* **Problem requirements**
Please return only the lines from the one holding "Impressionen vom Do, 3." through the one holding "3. Oktober 2024, 18:00", exactly as they appear in the records below, both ends included.

-------- Data extract --------

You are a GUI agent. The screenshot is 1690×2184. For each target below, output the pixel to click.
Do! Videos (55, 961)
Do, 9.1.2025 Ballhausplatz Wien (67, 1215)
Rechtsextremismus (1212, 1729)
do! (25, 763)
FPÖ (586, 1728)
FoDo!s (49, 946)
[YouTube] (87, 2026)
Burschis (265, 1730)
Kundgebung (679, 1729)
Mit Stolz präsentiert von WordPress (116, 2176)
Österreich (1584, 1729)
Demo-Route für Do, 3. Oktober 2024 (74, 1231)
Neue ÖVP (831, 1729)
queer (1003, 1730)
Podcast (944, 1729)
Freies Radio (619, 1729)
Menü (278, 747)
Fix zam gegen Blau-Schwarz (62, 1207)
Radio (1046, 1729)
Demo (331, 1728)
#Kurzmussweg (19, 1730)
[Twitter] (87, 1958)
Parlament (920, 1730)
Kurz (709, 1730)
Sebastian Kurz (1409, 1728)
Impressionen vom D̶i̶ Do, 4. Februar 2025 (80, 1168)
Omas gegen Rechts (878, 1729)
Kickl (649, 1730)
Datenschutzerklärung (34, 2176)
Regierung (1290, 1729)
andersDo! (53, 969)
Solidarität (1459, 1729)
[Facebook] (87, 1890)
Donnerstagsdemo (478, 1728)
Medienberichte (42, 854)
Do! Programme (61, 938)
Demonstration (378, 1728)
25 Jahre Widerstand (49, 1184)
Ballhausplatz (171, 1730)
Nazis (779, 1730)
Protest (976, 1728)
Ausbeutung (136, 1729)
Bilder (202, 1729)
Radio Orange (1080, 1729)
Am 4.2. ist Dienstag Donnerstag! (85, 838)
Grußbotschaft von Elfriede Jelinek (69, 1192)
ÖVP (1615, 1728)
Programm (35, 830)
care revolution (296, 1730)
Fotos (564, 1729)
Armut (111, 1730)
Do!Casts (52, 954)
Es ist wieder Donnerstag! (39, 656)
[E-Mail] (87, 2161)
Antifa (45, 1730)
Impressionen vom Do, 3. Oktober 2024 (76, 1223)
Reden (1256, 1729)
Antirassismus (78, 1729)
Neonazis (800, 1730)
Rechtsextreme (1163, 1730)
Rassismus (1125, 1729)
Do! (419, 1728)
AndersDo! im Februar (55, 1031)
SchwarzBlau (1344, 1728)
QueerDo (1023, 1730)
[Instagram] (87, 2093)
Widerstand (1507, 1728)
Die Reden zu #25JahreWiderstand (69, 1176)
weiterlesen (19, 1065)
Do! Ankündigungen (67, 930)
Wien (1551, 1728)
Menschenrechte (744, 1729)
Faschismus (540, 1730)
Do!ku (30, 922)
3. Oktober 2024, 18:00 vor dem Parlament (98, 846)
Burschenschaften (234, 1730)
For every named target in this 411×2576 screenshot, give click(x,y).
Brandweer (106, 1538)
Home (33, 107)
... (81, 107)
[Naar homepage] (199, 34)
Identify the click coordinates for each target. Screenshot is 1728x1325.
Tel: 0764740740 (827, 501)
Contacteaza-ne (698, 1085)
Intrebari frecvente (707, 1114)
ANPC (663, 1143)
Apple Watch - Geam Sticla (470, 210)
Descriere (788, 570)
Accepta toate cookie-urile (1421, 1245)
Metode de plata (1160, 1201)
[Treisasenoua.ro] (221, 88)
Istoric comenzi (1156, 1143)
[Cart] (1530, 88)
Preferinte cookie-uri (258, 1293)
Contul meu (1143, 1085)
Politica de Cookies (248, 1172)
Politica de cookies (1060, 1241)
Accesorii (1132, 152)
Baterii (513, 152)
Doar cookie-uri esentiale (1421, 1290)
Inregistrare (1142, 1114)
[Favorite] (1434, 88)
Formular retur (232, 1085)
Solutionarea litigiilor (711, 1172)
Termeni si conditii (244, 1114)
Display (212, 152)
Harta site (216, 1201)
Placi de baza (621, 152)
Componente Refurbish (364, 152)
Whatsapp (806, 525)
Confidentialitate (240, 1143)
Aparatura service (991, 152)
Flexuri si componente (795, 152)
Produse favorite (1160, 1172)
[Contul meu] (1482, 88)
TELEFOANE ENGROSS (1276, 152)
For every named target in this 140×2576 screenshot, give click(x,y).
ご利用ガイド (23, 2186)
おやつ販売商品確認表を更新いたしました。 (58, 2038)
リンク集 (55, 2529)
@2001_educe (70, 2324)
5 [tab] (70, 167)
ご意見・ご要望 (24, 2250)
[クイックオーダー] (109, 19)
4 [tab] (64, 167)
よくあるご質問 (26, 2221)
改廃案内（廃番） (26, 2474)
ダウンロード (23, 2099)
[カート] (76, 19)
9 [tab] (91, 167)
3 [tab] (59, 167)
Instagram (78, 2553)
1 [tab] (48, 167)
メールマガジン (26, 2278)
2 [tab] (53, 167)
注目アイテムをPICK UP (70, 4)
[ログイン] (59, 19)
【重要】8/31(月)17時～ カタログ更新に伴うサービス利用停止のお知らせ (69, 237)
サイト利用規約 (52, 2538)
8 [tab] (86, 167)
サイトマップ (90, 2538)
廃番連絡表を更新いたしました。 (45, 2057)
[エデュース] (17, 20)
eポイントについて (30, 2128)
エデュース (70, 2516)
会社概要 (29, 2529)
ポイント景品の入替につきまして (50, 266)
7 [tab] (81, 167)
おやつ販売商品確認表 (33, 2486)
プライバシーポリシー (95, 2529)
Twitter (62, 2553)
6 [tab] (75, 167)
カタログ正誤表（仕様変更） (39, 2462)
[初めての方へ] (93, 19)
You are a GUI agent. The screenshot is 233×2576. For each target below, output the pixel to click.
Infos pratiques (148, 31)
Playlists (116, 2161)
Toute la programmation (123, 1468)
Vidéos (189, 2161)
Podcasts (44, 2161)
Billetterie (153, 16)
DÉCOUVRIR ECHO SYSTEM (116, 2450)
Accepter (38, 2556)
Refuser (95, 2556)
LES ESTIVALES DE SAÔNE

--------

* **Result**
Impressionen vom Do, 3. Oktober 2024 (76, 1223)
Reden (1256, 1729)
Antirassismus (78, 1729)
Neonazis (800, 1730)
Rechtsextreme (1163, 1730)
Rassismus (1125, 1729)
Do! (419, 1728)
AndersDo! im Februar (55, 1031)
SchwarzBlau (1344, 1728)
QueerDo (1023, 1730)
[Instagram] (87, 2093)
Widerstand (1507, 1728)
Die Reden zu #25JahreWiderstand (69, 1176)
weiterlesen (19, 1065)
Do! Ankündigungen (67, 930)
Wien (1551, 1728)
Menschenrechte (744, 1729)
Faschismus (540, 1730)
Do!ku (30, 922)
3. Oktober 2024, 18:00 vor dem Parlament (98, 846)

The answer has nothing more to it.